**Given task:** Please express every line of the listing below as a numbered list, leaving out the blank lines.

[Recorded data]
*****
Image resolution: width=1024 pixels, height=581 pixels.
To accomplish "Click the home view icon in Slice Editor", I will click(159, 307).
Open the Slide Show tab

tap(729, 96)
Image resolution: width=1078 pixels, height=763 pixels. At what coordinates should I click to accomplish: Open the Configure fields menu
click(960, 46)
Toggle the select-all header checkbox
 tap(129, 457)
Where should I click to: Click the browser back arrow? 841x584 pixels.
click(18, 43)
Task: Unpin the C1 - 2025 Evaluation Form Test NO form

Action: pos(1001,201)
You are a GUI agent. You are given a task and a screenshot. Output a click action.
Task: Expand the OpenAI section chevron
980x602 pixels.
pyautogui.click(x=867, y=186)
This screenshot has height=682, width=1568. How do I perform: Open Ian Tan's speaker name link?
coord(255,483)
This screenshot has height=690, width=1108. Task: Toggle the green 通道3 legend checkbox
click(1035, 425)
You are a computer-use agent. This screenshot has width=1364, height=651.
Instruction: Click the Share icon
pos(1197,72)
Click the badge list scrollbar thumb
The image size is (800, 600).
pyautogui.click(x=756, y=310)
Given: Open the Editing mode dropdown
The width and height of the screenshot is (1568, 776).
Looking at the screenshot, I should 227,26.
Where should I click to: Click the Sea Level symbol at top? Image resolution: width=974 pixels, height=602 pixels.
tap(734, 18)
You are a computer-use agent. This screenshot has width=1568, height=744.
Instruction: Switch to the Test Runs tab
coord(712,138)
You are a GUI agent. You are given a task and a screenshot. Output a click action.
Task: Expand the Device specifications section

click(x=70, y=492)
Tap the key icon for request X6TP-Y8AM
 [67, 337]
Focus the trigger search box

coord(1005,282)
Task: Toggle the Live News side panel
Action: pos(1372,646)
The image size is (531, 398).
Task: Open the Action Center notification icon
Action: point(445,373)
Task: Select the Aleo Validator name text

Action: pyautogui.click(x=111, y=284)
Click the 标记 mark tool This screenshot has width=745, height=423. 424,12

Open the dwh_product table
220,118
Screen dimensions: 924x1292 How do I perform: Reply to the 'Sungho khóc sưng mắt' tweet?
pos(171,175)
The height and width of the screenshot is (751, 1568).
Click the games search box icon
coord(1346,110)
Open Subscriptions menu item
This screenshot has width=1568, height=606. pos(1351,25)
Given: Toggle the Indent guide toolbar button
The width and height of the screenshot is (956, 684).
*****
**Exercise response:**
1. Image resolution: width=1024 pixels, height=581 pixels.
2. To accomplish "Click the home view icon in Slice Editor", I will click(159, 307).
3. Open the Slide Show tab
4. tap(729, 96)
5. Image resolution: width=1078 pixels, height=763 pixels. At what coordinates should I click to accomplish: Open the Configure fields menu
6. click(960, 46)
7. Toggle the select-all header checkbox
8.  tap(129, 457)
9. Where should I click to: Click the browser back arrow? 841x584 pixels.
10. click(18, 43)
11. Task: Unpin the C1 - 2025 Evaluation Form Test NO form
12. Action: pos(1001,201)
13. You are a GUI agent. You are given a task and a screenshot. Output a click action.
14. Task: Expand the OpenAI section chevron
15. 980x602 pixels.
16. pyautogui.click(x=867, y=186)
17. This screenshot has height=682, width=1568. How do I perform: Open Ian Tan's speaker name link?
18. coord(255,483)
19. This screenshot has height=690, width=1108. Task: Toggle the green 通道3 legend checkbox
20. click(1035, 425)
21. You are a computer-use agent. This screenshot has width=1364, height=651.
22. Instruction: Click the Share icon
23. pos(1197,72)
24. Click the badge list scrollbar thumb
25. The image size is (800, 600).
26. pyautogui.click(x=756, y=310)
27. Given: Open the Editing mode dropdown
28. The width and height of the screenshot is (1568, 776).
29. Looking at the screenshot, I should 227,26.
30. Where should I click to: Click the Sea Level symbol at top? Image resolution: width=974 pixels, height=602 pixels.
31. tap(734, 18)
32. You are a computer-use agent. This screenshot has width=1568, height=744.
33. Instruction: Switch to the Test Runs tab
34. coord(712,138)
35. You are a GUI agent. You are given a task and a screenshot. Output a click action.
36. Task: Expand the Device specifications section
37. click(x=70, y=492)
38. Tap the key icon for request X6TP-Y8AM
39.  [67, 337]
40. Focus the trigger search box
41. coord(1005,282)
42. Task: Toggle the Live News side panel
43. Action: pos(1372,646)
44. The image size is (531, 398).
45. Task: Open the Action Center notification icon
46. Action: point(445,373)
47. Task: Select the Aleo Validator name text
48. Action: pyautogui.click(x=111, y=284)
49. Click the 标记 mark tool This screenshot has width=745, height=423. 424,12
50. Open the dwh_product table
51. 220,118
52. Screen dimensions: 924x1292 How do I perform: Reply to the 'Sungho khóc sưng mắt' tweet?
53. pos(171,175)
54. The height and width of the screenshot is (751, 1568).
55. Click the games search box icon
56. coord(1346,110)
57. Open Subscriptions menu item
58. This screenshot has width=1568, height=606. pos(1351,25)
59. Given: Toggle the Indent guide toolbar button
60. The width and height of the screenshot is (956, 684).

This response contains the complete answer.